**Information shown:**
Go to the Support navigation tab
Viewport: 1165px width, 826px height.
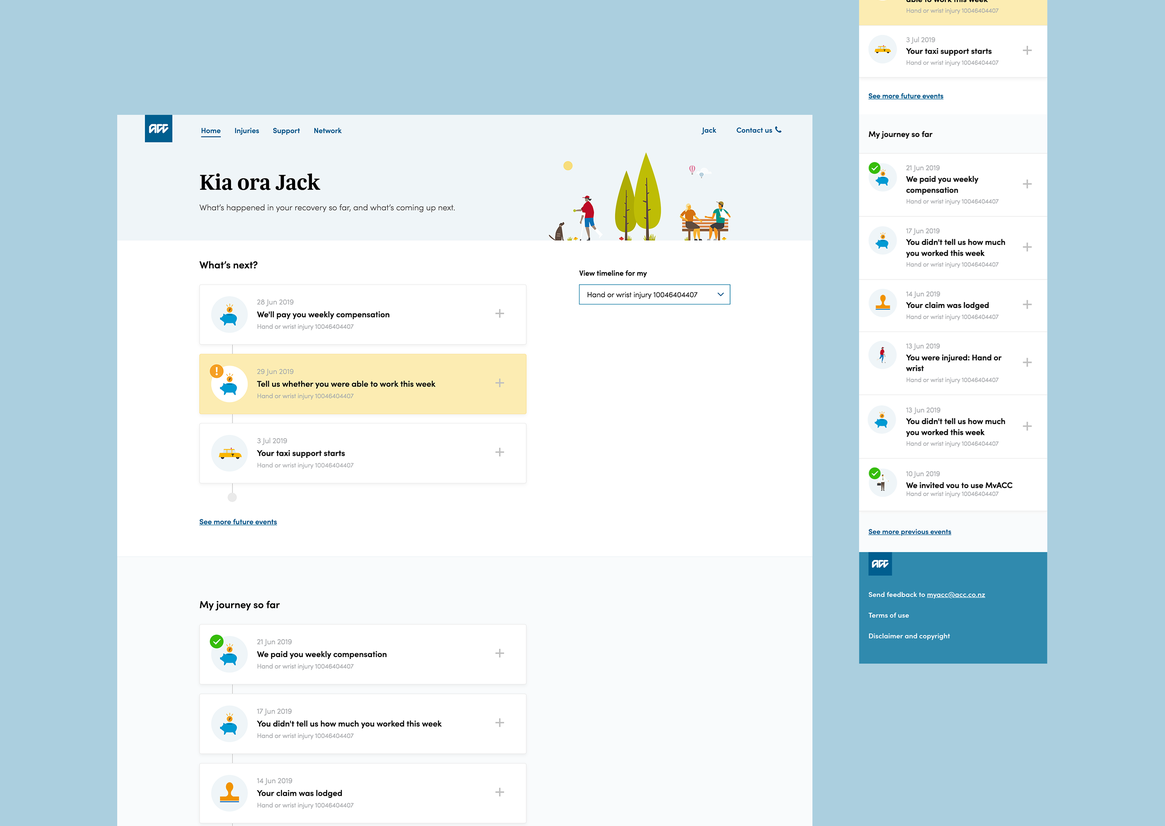tap(286, 131)
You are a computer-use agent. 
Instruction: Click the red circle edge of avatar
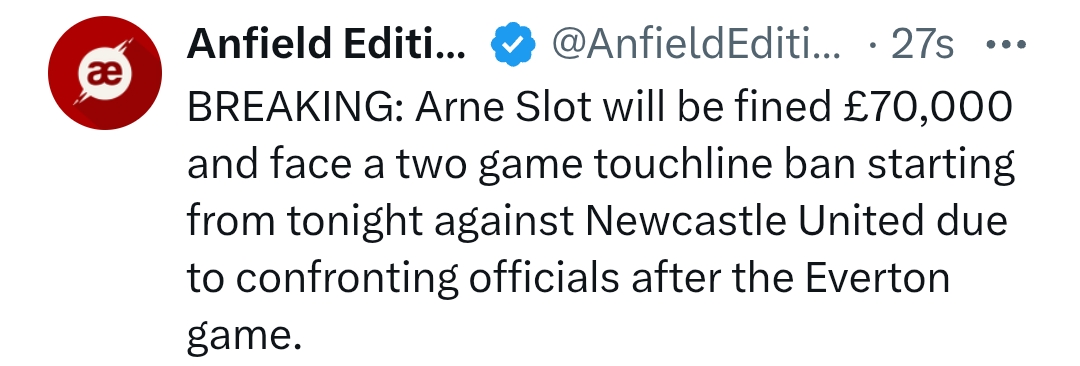coord(105,22)
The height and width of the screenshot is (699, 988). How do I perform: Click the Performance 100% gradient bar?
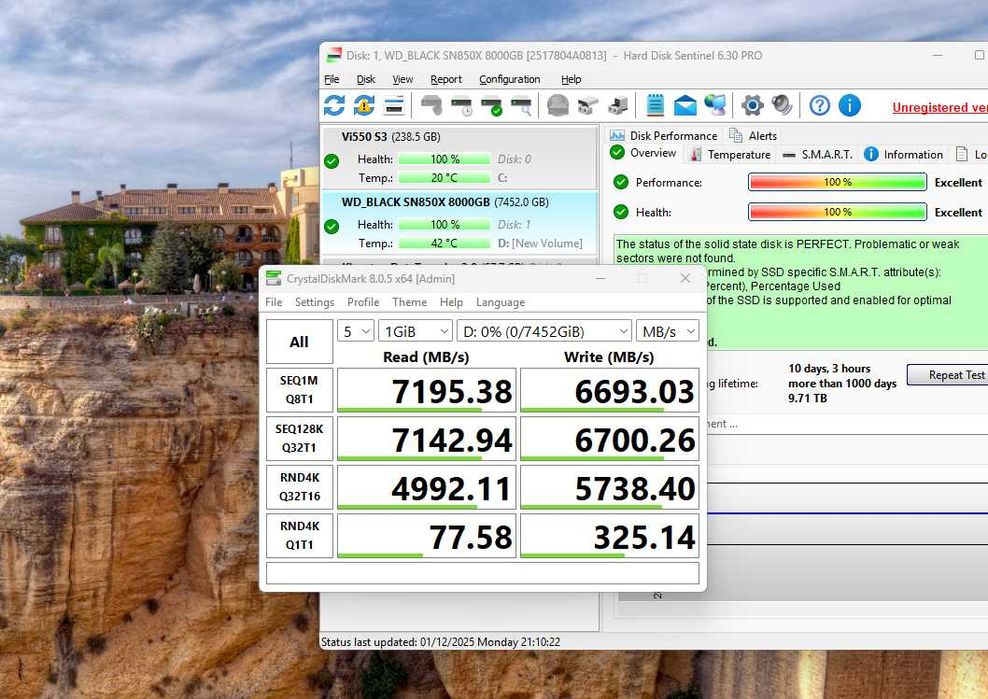(x=837, y=183)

**Task instructions:**
Word for word, return the entries above, but without any pictures.

**Answer to this task:**
Go to the Support navigation tab
Viewport: 1165px width, 826px height.
tap(286, 131)
You are a computer-use agent. 
Instruction: Click the red circle edge of avatar
coord(105,22)
The height and width of the screenshot is (699, 988). How do I perform: Click the Performance 100% gradient bar?
(x=837, y=183)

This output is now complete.